◆ SELECTED TEXT ◆
------------------------------------------------------------------------

It is interesting to note that internet and mobile-cellular phones, at least from the vantage point of end users, are complimenting one another which will have further potential to amplify the changes brought by the technology. Furthermore, mobile phones are now replacing many of technical gadgets from camera to car navigation system. It is safe to say that the changes in the artifacts will be happening in the future as well and digital technology will not stop only with these two ultimate manifestations.

The proliferation of information technology is being used and have potential to be used in many areas that can improve living conditions of humans. In today's digital age every information can be digitized, stored, retrieved, processed and and this is very fascinating as it can change lives of millions for good. Disaster risk management is one of such areas where utilization of the technology can have multitudes of positive impact. Disasters claim thousands of lives each year, affect millions and damages billion dollars worth of property throughout the world and disaster risk reduction has become a mainstream agenda in the sustainable development (UNDP, 2004).

------------------------------------------------------------------------

◆ PROBLEMS TO SOLVE ◆
[a] Answer these questions using the digital technology text:
(i) Which two devices does it give as the range of gadgets that mobile phones are now replacing?
(ii) Which area does it name as one where the technology can have multitudes of positive impact?
(iii) Which source does it cite for disaster risk reduction becoming a mainstream agenda in sustainable development?
[b] Return the section of the digital technology text starting at "It is interesting" and ending at "two ultimate manifestations.", copied word for word.
Use only the digital technology text to answer.

------------------------------------------------------------------------

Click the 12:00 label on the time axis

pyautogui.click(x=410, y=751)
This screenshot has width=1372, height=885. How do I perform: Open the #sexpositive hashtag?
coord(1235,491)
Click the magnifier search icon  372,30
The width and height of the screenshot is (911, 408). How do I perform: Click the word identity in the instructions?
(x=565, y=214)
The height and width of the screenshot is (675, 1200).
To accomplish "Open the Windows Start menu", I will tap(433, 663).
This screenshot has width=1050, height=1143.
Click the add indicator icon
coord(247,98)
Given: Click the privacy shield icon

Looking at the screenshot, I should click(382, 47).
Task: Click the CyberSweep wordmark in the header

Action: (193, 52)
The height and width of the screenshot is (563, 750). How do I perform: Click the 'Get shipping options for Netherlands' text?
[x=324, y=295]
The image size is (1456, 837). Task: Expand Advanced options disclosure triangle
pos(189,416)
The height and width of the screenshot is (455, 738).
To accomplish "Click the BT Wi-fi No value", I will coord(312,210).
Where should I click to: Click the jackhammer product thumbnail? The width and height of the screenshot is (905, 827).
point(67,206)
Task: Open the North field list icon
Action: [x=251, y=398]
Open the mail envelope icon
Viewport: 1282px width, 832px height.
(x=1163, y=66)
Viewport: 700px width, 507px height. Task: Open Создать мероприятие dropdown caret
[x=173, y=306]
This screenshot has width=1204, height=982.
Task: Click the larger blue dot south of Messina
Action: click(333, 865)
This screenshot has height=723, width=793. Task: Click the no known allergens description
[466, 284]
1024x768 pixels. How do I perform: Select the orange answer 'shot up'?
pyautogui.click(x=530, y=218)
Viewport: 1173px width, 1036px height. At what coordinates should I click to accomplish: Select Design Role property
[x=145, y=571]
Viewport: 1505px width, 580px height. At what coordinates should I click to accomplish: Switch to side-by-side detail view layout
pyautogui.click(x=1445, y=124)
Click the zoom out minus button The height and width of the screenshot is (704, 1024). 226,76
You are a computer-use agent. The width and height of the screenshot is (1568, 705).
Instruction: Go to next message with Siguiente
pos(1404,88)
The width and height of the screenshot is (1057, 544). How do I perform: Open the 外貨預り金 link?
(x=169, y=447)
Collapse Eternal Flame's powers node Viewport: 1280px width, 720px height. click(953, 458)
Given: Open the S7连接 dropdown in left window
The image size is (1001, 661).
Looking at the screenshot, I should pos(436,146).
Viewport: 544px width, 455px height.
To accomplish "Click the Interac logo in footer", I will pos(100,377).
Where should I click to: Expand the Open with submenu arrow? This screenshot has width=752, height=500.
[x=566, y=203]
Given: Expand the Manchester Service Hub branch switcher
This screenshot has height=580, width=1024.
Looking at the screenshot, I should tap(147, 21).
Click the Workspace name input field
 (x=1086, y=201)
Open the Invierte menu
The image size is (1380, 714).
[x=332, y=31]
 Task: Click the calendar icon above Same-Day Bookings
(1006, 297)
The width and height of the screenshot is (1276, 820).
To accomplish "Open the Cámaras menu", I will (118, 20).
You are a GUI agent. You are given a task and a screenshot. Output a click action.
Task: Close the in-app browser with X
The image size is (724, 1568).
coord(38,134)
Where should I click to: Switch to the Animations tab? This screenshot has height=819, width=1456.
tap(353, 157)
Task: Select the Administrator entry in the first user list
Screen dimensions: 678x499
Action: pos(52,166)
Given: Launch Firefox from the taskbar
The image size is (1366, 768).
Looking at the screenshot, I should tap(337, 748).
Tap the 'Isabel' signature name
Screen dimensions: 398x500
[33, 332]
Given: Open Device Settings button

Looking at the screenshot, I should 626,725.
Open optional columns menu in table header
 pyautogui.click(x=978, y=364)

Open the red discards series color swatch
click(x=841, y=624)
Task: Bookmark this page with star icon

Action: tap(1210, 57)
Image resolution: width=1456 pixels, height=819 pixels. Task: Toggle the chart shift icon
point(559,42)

------------------------------------------------------------------------

◆ SOLUTIONS TO THE TASKS ◆
[a]
(i) Camera and car navigation system
(ii) Disaster risk management
(iii) UNDP, 2004

[b]
It is interesting to note that internet and mobile-cellular phones, at least from the vantage point of end users, are complimenting one another which will have further potential to amplify the changes brought by the technology. Furthermore, mobile phones are now replacing many of technical gadgets from camera to car navigation system. It is safe to say that the changes in the artifacts will be happening in the future as well and digital technology will not stop only with these two ultimate manifestations.